>>>>>
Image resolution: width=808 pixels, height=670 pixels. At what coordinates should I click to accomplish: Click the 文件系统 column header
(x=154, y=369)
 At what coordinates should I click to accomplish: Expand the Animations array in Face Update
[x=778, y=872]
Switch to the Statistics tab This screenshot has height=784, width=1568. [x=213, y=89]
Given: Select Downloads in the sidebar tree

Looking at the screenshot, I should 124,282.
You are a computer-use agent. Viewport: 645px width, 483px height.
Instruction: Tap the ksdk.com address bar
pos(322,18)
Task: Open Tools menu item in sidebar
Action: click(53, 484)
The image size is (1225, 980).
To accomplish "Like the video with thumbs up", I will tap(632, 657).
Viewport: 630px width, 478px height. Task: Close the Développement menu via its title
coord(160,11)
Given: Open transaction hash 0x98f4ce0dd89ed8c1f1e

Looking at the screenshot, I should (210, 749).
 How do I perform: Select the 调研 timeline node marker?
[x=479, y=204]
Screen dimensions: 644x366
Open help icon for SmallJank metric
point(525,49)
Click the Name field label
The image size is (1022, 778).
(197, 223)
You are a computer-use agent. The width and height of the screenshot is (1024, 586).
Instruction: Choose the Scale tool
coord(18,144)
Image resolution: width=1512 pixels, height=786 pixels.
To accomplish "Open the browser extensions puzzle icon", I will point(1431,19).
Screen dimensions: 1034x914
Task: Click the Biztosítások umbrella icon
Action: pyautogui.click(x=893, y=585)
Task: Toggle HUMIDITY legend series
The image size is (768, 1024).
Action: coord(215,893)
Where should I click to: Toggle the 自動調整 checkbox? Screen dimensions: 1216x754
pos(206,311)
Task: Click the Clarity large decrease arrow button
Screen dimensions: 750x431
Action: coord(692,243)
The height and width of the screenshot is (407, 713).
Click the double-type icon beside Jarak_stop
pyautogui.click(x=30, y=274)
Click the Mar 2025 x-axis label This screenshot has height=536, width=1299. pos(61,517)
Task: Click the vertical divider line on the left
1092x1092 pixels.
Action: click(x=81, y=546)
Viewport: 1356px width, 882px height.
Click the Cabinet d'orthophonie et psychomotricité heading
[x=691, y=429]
<<<<<
- **Problem to work on**
Check the data above and report how many lines include the word "This", using a bare number.

- **Task response**
2